Question

a circle has the equation x² + y² + 3x + 6y + 9 = 0. (a) find the center (h,k) and radius r of the circle. (b) graph the circle. (c) find the intercepts, if any, of the graph.

Explanation:

Step1: Rewrite the equation in standard form

Complete the square for x and y terms.
For the x - terms:
\[x^{2}+3x=(x + \frac{3}{2})^{2}-\frac{9}{4}\]
For the y - terms:
\[y^{2}+6y=(y + 3)^{2}-9\]
The original equation \(x^{2}+y^{2}+3x + 6y+9 = 0\) becomes \((x+\frac{3}{2})^{2}-\frac{9}{4}+(y + 3)^{2}-9+9=0\), which simplifies to \((x+\frac{3}{2})^{2}+(y + 3)^{2}=\frac{9}{4}\).

Step2: Identify the center and radius

The standard form of a circle equation is \((x - h)^{2}+(y - k)^{2}=r^{2}\), where \((h,k)\) is the center and \(r\) is the radius.
Comparing \((x+\frac{3}{2})^{2}+(y + 3)^{2}=\frac{9}{4}\) with the standard form, we have \(h=-\frac{3}{2}\), \(k=-3\) and \(r=\frac{3}{2}\).

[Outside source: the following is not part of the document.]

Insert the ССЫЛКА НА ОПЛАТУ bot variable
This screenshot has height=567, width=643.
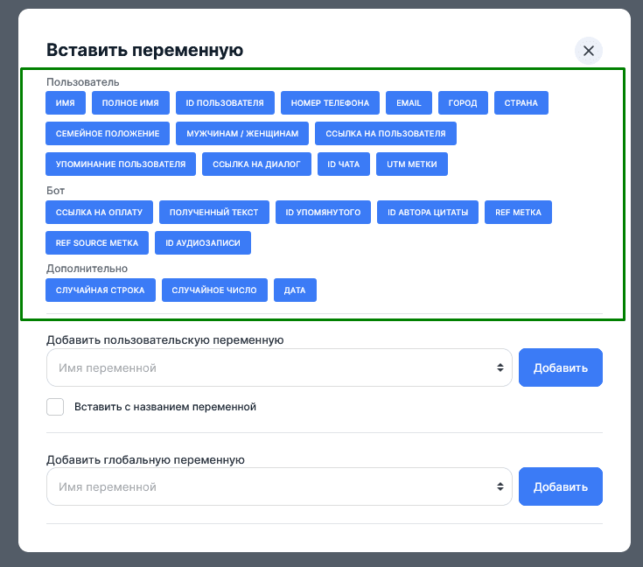coord(99,213)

Step3: Find the x - intercepts

Set \(y = 0\) in the original equation \(x^{2}+y^{2}+3x + 6y+9 = 0\), we get \(x^{2}+3x+9=0\).
The discriminant \(\Delta=b^{2}-4ac\) for the quadratic equation \(ax^{2}+bx + c=0\) (here \(a = 1\), \(b = 3\), \(c = 9\)) is \(\Delta=3^{2}-4\times1\times9=9 - 36=-27<0\), so there are no real x - intercepts.

Step4: Find the y - intercepts

Set \(x = 0\) in the original equation \(x^{2}+y^{2}+3x + 6y+9 = 0\), we get \(y^{2}+6y+9=0\).
Factor the quadratic equation: \((y + 3)^{2}=0\), so \(y=-3\).

Answer:

(a) Center \((h,k)=(-\frac{3}{2},-3)\), radius \(r=\frac{3}{2}\)
(b) To graph the circle, plot the center \((-\frac{3}{2},-3)\) and then draw a circle with radius \(\frac{3}{2}\) around it.
(c) The y - intercept is \(y=-3\), and there are no x - intercepts.